* [WHAT YOU SHOULD DO]
Find and copy each line of the listing below that has the word "Open" in it.

* [INPUT MATERIAL]
▼

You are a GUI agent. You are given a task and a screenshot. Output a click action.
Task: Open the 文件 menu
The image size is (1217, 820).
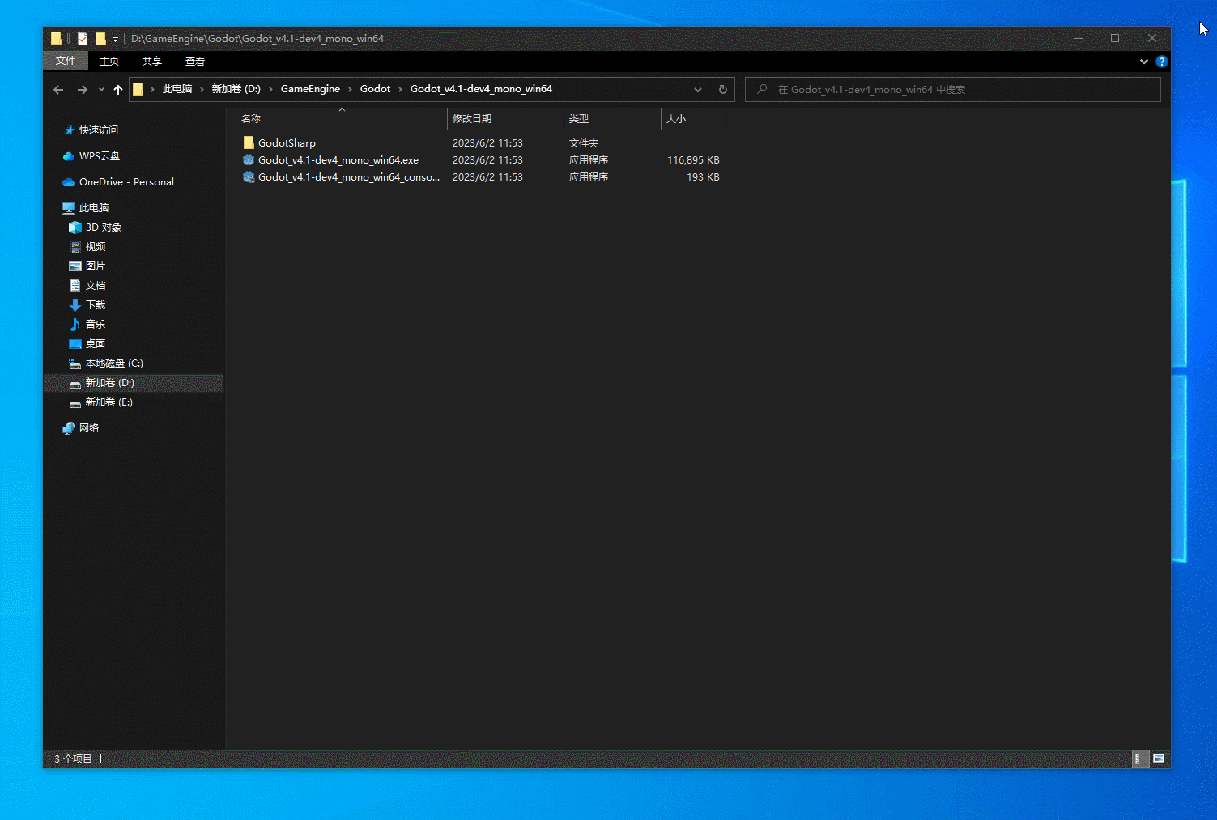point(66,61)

▲
▼

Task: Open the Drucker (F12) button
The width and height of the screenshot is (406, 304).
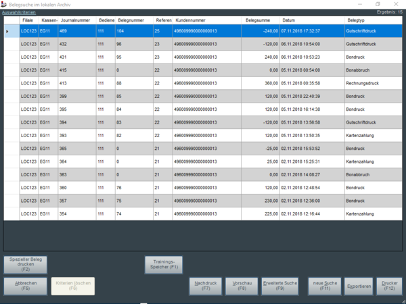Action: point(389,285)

▲

* [RESPONSE AREA]
Task: Open the 文件 menu
Task: Open the Drucker (F12) button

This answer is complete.